Ingredients: One hand-picked cuddly toy that takes on monumental significance for your child. This cannot be prescribed by any adult and the bond cannot be severed once established. For my children, a very worn bear and a very straggly elephant have become the lynch-pin of our family lives

The Big Sell: You can’t sell this one – children will either find (what I call) a ‘special love’ or they won’t. However, I don’t think it’s coincidence that both my boys ‘attached’ to their chosen toy at precisely the age they gave up breast-feeding, and simultaneously started sleeping through the night, reassured by their new companion. Things can be helped along the way however, by imbuing the toy with your own mummy smell (sleep with it for a couple of nights or wrap it in your nightie) and some drips of milk to make it a little stinky. This is, of course, a classic example of a ‘transference object’ and helped make a strange unfamiliar world increasingly safe as they travelled the pathway of my children’s development hand in paw.
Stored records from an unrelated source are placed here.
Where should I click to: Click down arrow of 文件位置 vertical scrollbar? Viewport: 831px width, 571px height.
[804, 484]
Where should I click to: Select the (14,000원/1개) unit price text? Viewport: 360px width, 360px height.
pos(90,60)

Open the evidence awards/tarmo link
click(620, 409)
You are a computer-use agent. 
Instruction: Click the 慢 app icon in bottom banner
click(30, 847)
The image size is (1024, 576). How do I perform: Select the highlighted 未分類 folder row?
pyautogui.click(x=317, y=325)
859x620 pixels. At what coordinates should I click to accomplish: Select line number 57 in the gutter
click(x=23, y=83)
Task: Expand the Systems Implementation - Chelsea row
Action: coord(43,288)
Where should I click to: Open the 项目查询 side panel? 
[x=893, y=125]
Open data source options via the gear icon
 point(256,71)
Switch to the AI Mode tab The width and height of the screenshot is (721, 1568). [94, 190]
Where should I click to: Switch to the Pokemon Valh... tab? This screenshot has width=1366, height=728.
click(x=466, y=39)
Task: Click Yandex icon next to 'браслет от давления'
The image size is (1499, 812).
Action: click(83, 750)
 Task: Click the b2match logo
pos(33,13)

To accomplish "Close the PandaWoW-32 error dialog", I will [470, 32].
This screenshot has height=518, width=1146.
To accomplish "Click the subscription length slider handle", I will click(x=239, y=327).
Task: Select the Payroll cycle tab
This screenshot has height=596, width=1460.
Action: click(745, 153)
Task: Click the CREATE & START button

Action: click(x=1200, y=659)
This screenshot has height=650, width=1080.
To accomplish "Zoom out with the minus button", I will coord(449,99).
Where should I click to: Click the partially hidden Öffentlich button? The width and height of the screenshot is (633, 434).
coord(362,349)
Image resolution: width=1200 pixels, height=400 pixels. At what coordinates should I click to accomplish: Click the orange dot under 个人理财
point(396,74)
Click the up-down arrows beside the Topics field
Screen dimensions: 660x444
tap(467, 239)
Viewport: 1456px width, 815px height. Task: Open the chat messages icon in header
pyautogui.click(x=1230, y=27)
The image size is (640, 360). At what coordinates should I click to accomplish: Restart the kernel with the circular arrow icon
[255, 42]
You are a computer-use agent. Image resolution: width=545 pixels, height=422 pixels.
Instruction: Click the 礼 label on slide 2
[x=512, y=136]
Strategy: If your child happens to choose a ‘special love’ there are many uses this toy can play in the child’s development. Below I will name only a few examples of how ‘Horace’ the bear and ‘Happy’ the elephant have enhanced my children’s lives.

  1. Getting dressed and potty-training: as both boys built independence skills between the ages of 2 – 3 their cuddly functioned as a pupil to learn alongside them; always less competent than their child companion, Horace or Happy would experiment with sitting on the potty headfirst, wearing trousers on ears, tying shoelaces, etc.. thus making the whole process quite hilarious and allowing the child to take the lead.
  2. Getting to know our community: dragged along on walks to the library, hairdresser, dentist, news agent, it wasn’t long before Horace and Happy were well known in our town, and gave my children an excuse to practice talking to adults overcoming shyness. Both children have chosen voices that they use to speak as Happy and Horace, which they can often find even if they can’t find their own.
  3. Behavioural stumbling blocks: when going through tough times – the arrival of a new sibling, separation at pre-school, tears & tantrums – these raggedy heroes bore the brunt. They have been punch-bags, night watchmen and sick bed nurses. As a parent it is particularly useful for me to tackle jealousy or attention-seeking behaviour by exploring the issue through the cuddly, explaining to the child that I’ve noticed Horace has been a bit challenging recently – what do they think he is feeling? Shall we put Happy on the bottom step until he has calmed down and can talk nicely? You don’t feel like reading your school book – why not teach Horace how to read the first page, then maybe Mummy will help him to read the rest to you?
  4. Battling the war of materialism! When money gets tight it is useful to have a special toy that demonstrates the power of devotion and loyalty. When we were waiting in the late night pharmacy the other day, ill and bedraggled, we held our special loves up against all the new fluffy toys on the shelves and noticed how different they looked. Why did they look different? Because we could see the love all over them, and we wouldn’t want it any other way. On bored days, we have made new hats, costumes, masks for our old favourites, rather than trading in old for new.
  5. The power of imaginative thought: one of my most powerful childhood memories was approaching my Mum when she was baking in the kitchen and saying in an important voice that I had just remembered it was Belinda the Bunny’s birthday – we needed to throw an urgent party! My Mum would never say ‘Not now’ but react in deadly seriousness that she would immediately fill small bowls with party food and sandwiches, I could even help her make a cake. The gift that this selfless act taught me was that my creativity was important, my spontaneity was valued, my magical world had the potency to be real to another – it gave me my artistic centre and made me feel capable of anything.

The Verdict:

I cannot imagine how my children could have survived their childhood without these beloved comrades. Sometimes my eldest experiments with testing his love for his cuddly by saying “But Horace, you’re only a toy!” to which I respond (in Horace’s voice) “How dare you! I’m not only a toy! I am a real bear with real feelings and I really love you and will do forever!” and my son joyously throws his arms around his bear, and says “I know you are – I was only teasing!” Compassion, companionship, and a rich imagination have grown from the strength of this bond. Having an alter-ego as you grow gives you the chance to experiment with right and wrong, taking the leap whilst holding hands with someone.

Catchphrase: Can we take Horace and Happy too? Of course, it wouldn’t be the same without them.

Left wanting more?

If your child is bored they can make a song, a book, a painting, a costume, decorate a cake for their special toy. Allow your child to shine in showing how they have learnt to care for another, feeling the warmth of giving rather than receiving, and then you will always be able to tell your child how they are so caring and kind.